═════ Data to examine
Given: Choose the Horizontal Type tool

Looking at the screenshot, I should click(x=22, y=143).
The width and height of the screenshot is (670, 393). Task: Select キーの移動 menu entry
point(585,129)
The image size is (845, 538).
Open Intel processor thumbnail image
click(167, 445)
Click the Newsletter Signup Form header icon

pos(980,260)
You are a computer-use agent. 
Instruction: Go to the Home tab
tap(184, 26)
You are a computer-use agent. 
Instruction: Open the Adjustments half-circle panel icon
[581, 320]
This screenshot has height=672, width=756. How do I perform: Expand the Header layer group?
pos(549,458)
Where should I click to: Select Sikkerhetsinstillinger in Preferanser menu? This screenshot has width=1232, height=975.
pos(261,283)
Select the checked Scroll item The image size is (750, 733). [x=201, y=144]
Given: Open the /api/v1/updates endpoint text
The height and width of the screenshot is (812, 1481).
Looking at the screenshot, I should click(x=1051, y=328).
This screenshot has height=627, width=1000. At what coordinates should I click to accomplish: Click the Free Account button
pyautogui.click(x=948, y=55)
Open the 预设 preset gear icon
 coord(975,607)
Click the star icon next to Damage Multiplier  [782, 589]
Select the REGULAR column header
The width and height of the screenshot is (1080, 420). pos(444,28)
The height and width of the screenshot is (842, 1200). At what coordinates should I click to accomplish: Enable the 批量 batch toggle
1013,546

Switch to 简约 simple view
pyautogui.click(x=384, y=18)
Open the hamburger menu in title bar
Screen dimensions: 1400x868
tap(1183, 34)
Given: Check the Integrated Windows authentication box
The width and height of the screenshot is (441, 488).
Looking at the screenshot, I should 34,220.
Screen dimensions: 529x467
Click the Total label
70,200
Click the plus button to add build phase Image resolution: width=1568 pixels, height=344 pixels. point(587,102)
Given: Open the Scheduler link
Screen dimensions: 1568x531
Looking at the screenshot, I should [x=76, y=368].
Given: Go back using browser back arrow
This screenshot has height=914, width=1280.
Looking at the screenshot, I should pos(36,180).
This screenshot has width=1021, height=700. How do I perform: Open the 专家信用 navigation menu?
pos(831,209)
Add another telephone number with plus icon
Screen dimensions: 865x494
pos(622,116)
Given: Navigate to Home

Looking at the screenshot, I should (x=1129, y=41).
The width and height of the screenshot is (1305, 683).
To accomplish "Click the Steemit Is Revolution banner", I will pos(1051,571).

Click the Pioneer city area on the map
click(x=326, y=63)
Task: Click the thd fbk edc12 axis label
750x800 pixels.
══════════
Task description
Repeat back all entries verbatim.

Problem solution
Given: Choose the Horizontal Type tool

Looking at the screenshot, I should click(x=22, y=143).
The width and height of the screenshot is (670, 393). Task: Select キーの移動 menu entry
point(585,129)
The image size is (845, 538).
Open Intel processor thumbnail image
click(167, 445)
Click the Newsletter Signup Form header icon

pos(980,260)
You are a computer-use agent. 
Instruction: Go to the Home tab
tap(184, 26)
You are a computer-use agent. 
Instruction: Open the Adjustments half-circle panel icon
[581, 320]
This screenshot has height=672, width=756. How do I perform: Expand the Header layer group?
pos(549,458)
Where should I click to: Select Sikkerhetsinstillinger in Preferanser menu? This screenshot has width=1232, height=975.
pos(261,283)
Select the checked Scroll item The image size is (750, 733). [x=201, y=144]
Given: Open the /api/v1/updates endpoint text
The height and width of the screenshot is (812, 1481).
Looking at the screenshot, I should click(x=1051, y=328).
This screenshot has height=627, width=1000. At what coordinates should I click to accomplish: Click the Free Account button
pyautogui.click(x=948, y=55)
Open the 预设 preset gear icon
 coord(975,607)
Click the star icon next to Damage Multiplier  [782, 589]
Select the REGULAR column header
The width and height of the screenshot is (1080, 420). pos(444,28)
The height and width of the screenshot is (842, 1200). At what coordinates should I click to accomplish: Enable the 批量 batch toggle
1013,546

Switch to 简约 simple view
pyautogui.click(x=384, y=18)
Open the hamburger menu in title bar
Screen dimensions: 1400x868
tap(1183, 34)
Given: Check the Integrated Windows authentication box
The width and height of the screenshot is (441, 488).
Looking at the screenshot, I should 34,220.
Screen dimensions: 529x467
Click the Total label
70,200
Click the plus button to add build phase Image resolution: width=1568 pixels, height=344 pixels. point(587,102)
Given: Open the Scheduler link
Screen dimensions: 1568x531
Looking at the screenshot, I should [x=76, y=368].
Given: Go back using browser back arrow
This screenshot has height=914, width=1280.
Looking at the screenshot, I should pos(36,180).
This screenshot has width=1021, height=700. How do I perform: Open the 专家信用 navigation menu?
pos(831,209)
Add another telephone number with plus icon
Screen dimensions: 865x494
pos(622,116)
Given: Navigate to Home

Looking at the screenshot, I should (x=1129, y=41).
The width and height of the screenshot is (1305, 683).
To accomplish "Click the Steemit Is Revolution banner", I will pos(1051,571).

Click the Pioneer city area on the map
click(x=326, y=63)
Task: Click the thd fbk edc12 axis label
750x800 pixels.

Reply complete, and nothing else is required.